A lot of our functions were using global data. We learned quickly that if one version of the function was doing stuff another did not and the client code depended on that happening, then we were in trouble. It seemed that if one function did it, then the others should too. If they were not all doing it, why? Perhaps it did not belong in the function at all? Maybe something else should be providing that.
This is the basis of low-coupling. If the client code depends on a result in one function and is in trouble when another substituted function does not provide it, the dependency is too tightly coupled.
The same thing happens with OOP too. When the client code depends on a specific feature in a subclass (the concrete implemenation), the super-class interface (the abstraction) can no longer be used.

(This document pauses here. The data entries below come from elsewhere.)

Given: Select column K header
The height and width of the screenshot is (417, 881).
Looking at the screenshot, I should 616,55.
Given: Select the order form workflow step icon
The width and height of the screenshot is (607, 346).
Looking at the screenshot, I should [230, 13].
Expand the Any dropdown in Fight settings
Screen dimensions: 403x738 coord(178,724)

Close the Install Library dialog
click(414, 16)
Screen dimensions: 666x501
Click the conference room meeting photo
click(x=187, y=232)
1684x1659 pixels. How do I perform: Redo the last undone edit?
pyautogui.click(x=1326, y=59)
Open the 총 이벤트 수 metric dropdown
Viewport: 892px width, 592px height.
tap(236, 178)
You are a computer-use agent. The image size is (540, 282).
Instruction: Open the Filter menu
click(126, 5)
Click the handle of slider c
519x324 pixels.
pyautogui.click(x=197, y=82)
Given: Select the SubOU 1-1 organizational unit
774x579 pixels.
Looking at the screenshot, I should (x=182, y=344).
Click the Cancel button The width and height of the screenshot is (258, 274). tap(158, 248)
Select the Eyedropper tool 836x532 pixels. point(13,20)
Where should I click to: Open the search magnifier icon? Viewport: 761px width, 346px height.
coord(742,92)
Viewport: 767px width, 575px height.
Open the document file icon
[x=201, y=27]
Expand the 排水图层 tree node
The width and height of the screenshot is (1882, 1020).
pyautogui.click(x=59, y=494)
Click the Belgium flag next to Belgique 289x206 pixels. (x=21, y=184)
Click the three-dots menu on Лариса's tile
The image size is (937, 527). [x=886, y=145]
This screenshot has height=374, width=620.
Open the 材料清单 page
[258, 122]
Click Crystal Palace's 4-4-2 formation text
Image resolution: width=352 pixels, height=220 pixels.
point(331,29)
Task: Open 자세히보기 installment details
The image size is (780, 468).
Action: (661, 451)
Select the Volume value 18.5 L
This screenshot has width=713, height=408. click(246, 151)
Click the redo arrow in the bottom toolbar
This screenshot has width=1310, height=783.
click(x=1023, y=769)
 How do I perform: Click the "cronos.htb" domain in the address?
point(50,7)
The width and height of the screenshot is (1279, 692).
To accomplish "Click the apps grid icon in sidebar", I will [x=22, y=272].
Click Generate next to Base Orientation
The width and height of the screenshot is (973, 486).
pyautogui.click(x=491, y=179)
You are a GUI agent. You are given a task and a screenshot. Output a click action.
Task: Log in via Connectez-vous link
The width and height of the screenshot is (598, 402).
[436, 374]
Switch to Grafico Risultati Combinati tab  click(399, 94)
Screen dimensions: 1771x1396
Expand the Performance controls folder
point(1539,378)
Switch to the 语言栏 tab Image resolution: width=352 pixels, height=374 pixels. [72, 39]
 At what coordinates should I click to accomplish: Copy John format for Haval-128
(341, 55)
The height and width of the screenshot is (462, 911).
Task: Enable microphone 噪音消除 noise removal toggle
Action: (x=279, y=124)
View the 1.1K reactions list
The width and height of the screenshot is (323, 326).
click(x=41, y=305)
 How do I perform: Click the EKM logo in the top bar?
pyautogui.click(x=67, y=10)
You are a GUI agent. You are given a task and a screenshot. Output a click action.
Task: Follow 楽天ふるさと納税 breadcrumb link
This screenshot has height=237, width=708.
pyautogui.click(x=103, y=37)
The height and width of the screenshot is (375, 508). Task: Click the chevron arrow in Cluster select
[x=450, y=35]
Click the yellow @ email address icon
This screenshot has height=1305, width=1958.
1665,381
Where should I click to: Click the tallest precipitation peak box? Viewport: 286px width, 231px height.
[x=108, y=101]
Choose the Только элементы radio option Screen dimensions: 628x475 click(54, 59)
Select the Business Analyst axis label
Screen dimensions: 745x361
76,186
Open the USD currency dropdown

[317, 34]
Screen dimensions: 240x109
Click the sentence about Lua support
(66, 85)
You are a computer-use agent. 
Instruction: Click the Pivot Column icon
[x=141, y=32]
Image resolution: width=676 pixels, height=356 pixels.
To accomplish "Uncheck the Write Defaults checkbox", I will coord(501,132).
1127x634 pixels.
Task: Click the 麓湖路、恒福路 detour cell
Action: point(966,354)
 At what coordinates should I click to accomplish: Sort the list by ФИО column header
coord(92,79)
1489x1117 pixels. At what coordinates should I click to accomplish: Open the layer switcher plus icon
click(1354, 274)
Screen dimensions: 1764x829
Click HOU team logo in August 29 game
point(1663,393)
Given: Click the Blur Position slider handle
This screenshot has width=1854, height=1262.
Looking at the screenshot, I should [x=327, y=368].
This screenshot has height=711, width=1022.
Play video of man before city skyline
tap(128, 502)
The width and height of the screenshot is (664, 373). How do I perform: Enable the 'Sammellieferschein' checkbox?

class CommercialBankAccount(BankAccount):
def __init__(self)
super().__init__()
self.fein = ''
def post_taxes(accounts):
for account in acounts:
post_tax(acount.fein) # dependent on all accounts being type CommercialBankAccount
And, just consider this: who does the federal employer identification number belong to? The account? The customer? Maybe we need a third entity: the business?
This is also the basis of the Dependency Inversion Principle but that also is a tale for another day.
Single Responsibility (or One Source of Change)
High-cohesion and low-coupling have a huge bearing on the idea of single responsibility. If client code is too tightly coupled to the subclass, you have to wonder if what it is dependent on in the subclass really belongs there. Maybe it belongs someplace else.
Did the dependency get added for one client or multiple clients? This is where I do differ from Bob a bit! There may be one principal client for a piece of code, but there can also be other clients.
My rule is: If the principal client or all the clients that use the code require the functionality, and the functionality is cohesive, then the functionality probably is where it belongs. But if it is not required by the principal client, or all the other clients, then it probably does not belong here.
Remember: the solution to most problems in OOP is to create another class!
Conclusion
My goal is to help you learn a simple rule that you can measure what you are coding against. The rule does not necessarily handle all aspects of the principle. Fundamentally, to me single responsibility means that anything at any level should be about managaging one thing, it should be cohesive. A program should be about managing one thing: a document, a shopping cart. A module, a method or function, even a statement should be focused doing one thing.
// C-language code
int x = 5;
int y = ++x / 2; // Violation: two things happening! x is incremented as well.
Uncle Bob said exactly the same thing in an interview once. That made me extremely happy, because this is what I was teaching successful programmers to do, and when a name was put to it I extended it to all levels because it fits! But I felt a bit guilty about appropriating it that way, until I heard Uncle Bob say it too.
If you want every last nuance about the prinicple, Uncle Bob can go on and on in multiple books and videos and opine that he named it wrong. Craig Larman’s book (Applying UML and Patterns) is over 700 pages long, lots to get into there. So if you want to debate the theory edge cases, awesome! We can do that another day.
I just need you to leave with something simple that covers 90% of what you need to know to write better code.